Since Aβ is secreted from cells, it remained a possibility that PSA was interacting with Aβ in the extracellular space. However, PSA could not be detected in concentrated conditioned medium of 7PA2 cells (Fig. 2E).

3.3. Drosophila PSA does not interact with Arctic Aβ42 in the cytoplasm of fly neurons

One possible explanation for how cytoplasmic PSA can rescue phenotypes mediated by supposedly extracellular Aβ is that a highly toxic subpopulation of Aβ migrates into the cytoplasm where it exerts its deleterious effects. To test whether PSA can protect against a cytoplasmic Aβ challenge, we generated transgenic flies expressing Arctic Aβ42 without a secretion signal (NSP: no signal peptide; NSP Arctic Aβ42). Expression of secreted Arctic Aβ42 in the brain of flies resulted in the accumulation of peptides that appear as monomers following SDS-PAGE (Fig. 3A, Arctic Aβ42 lane), while NSP Arctic Aβ42 appeared as an oligomeric species (NSP Arctic Aβ42 lane). Despite similar expression levels as determined by qPCR (Fig. 3B), the lifespan of NSP Arctic Aβ42 flies did not differ from control flies indicating that cytoplasmic Aβ is not toxic (Fig. 3C). If dPSA is indeed responsible for protection against a toxic cytoplasmic fraction of Aβ, then dPSA knockdown should interact more strongly with NSP Aβ as compared to secreted Aβ. To detect whether a reduction in dPSA levels might enhance the toxicity of NSP Arctic Aβ42, we used two independent dPSA-RNAi lines (1 and 2) coexpressed with Dicer-2 (Fig. 3D). In control flies (Fig. 3E, Control), the knockdown of dPSA using both RNAi lines (Fig. 3E, Control + dPSA RNAi 1 & Control + dPSA RNAi 2) caused a reduction in longevity due to background genetic effects unrelated to Aβ toxicity. In flies expressing NSP Arctic Aβ42, the pattern of longevity reduction was remarkably similar to control flies, which is consistent with cytoplasmic Aβ not interacting with dPSA. In contrast, the pattern of longevity changes was quite distinct following dPSA knockdown in flies expressing secreted Arctic Aβ42, thereby supporting an interaction between secreted Aβ and dPSA (Fig. 3E). Although the nature of the interaction remains unclear, the particular conformation of Aβ in the neuronal environment may be important or else the flies may die of Arctic Aβ42 toxicity before the effect of dPSA RNAi can be observed. Similarly, an interaction between cytoplasmic Aβ and PSA could not be observed at the tissue level. In flies expressing NSP Arctic Aβ42, the appearance of plaque-like deposits could not be induced (Fig. 3F), even when endogenous PSA was knocked down using RNAi (NSP Arctic Aβ42 + Dicer-2 + dPSA RNAi). Our positive controls were flies expressing secreted Arctic Aβ42, which spontaneously formed plaque-like deposits (Fig. 3F).

Fig. 3.

Fig. 3

dPSA does not participate in the clearance of cytoplasmic Arctic Aβ42in vivo.

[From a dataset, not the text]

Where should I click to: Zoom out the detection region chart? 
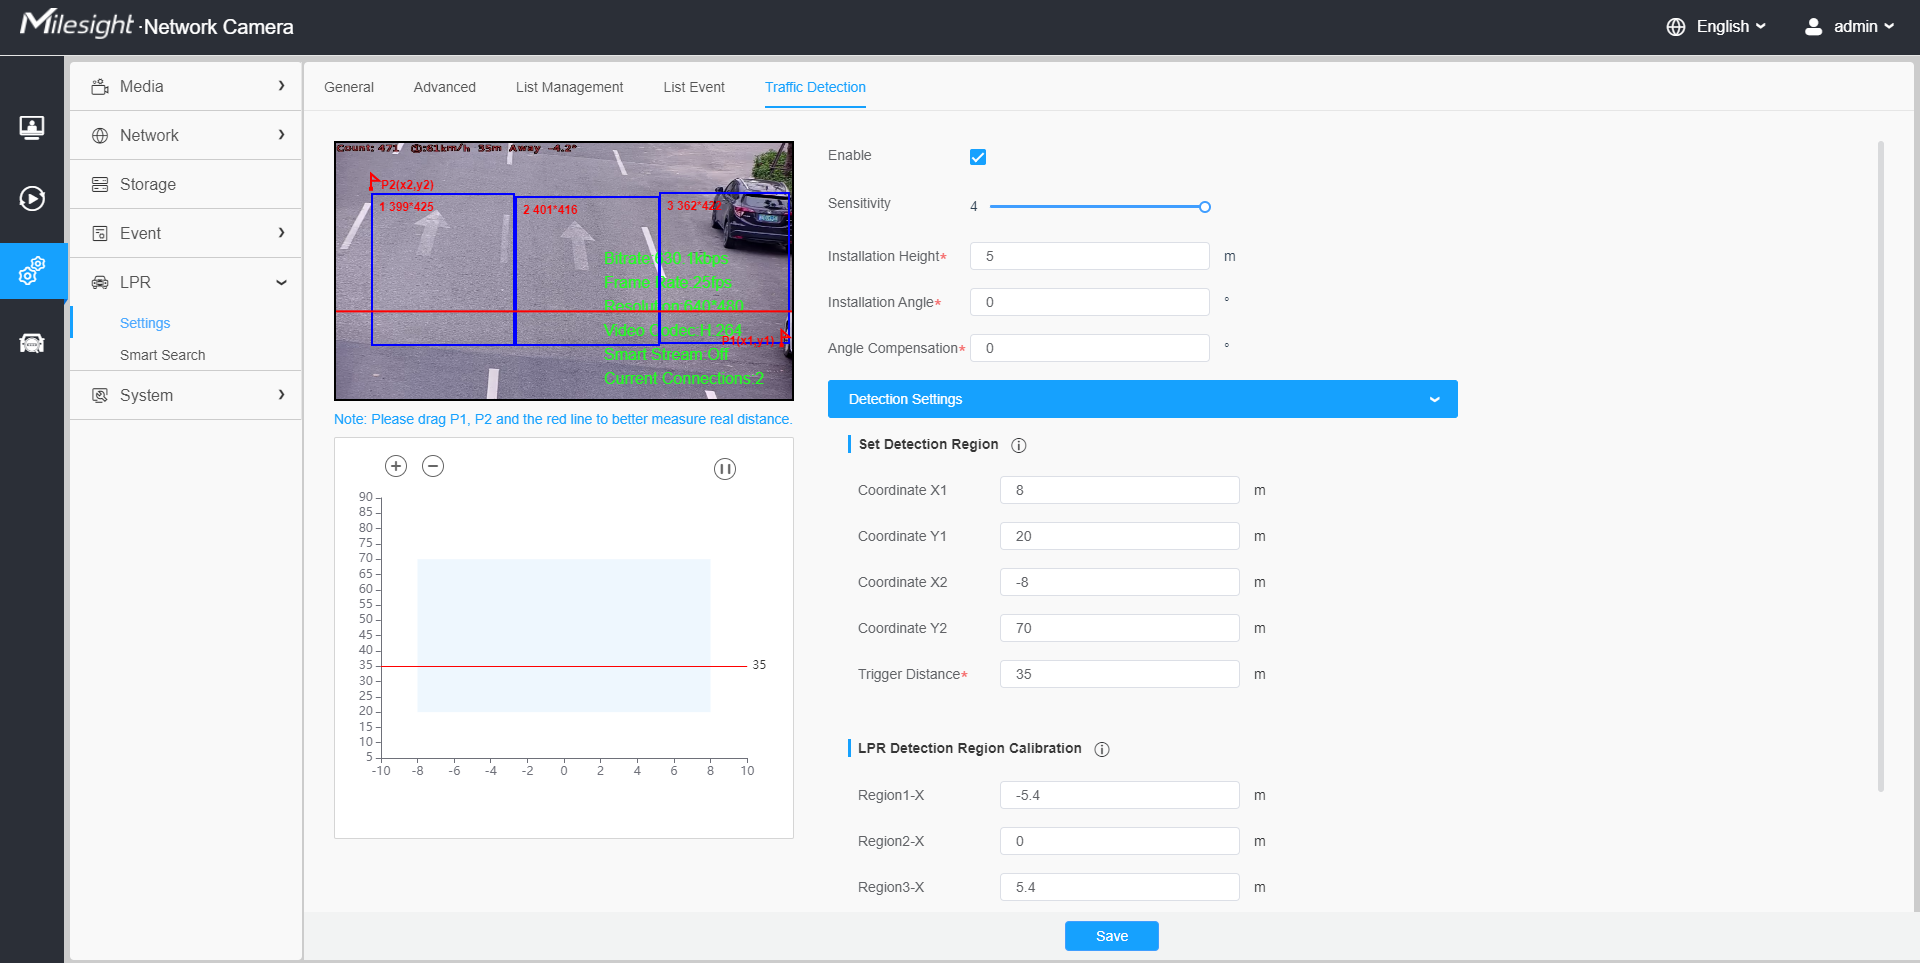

(A) Western blot analysis of the PBS-soluble fraction of control and transgenic fly brain extracts probed with the 6E10 antibody against Aβ. The material from Arctic Aβ42 flies is monomeric, whereas NSP (no signal peptide) Arctic Aβ42 flies form soluble oligomeric species. β-actin is shown as a loading control. (B) Quantitative real-time PCR (qPCR) demonstrating that the mRNA levels of Arctic Aβ42 (white) and NSP Arctic Aβ42 (gray) are similar. Gene expression values were normalized to the mRNA level of the housekeeping gene RP49. n = 5 (five replicates), mean ± S.D. (C) Transgenic overexpression of NSP Arctic Aβ42 (gray squares) in the cytoplasm of flies is non-toxic as their lifespan is similar to control flies (black circles). In comparison, expression of Arctic Aβ42 (white triangles) in the secretory pathway significantly reduces their longevity. n = 100 flies (separated into groups of ten), mean ± S.D. (D) qPCR of dPSA levels in two RNAi lines (dPSA RNAi 1 and dPSA RNAi 2) with (white) and without Dicer-2 (gray). The knockdown efficiency of dPSA in both RNAi lines is improved in the presence of Dicer-2. Gene expression values were normalized to the mRNA level of the housekeeping gene RP49. n = 6 (six replicates), mean ± S.D. (E) Control flies not expressing Aβ (Control) and flies expressing cytoplasmic NSP Arctic Aβ42 responded similarly to dPSA RNAi in the presence of Dicer-2. By contrast, PSA knockdown in flies expressing secreted Arctic Aβ42 gave a distinct pattern of longevity effects. n = 100 flies, mean ± S.D. (F) Dissections of fly brains illustrating plaque accumulation in Arctic Aβ42 flies, which appears to be absent in NSP Arctic Aβ42 with or without dPSA (+ Dicer-2 + dPSA RNAi). Aβ was detected with the 6E10 antibody (red) and DNA was stained with TOTO-3 (blue). Images were collected with a confocal microscope.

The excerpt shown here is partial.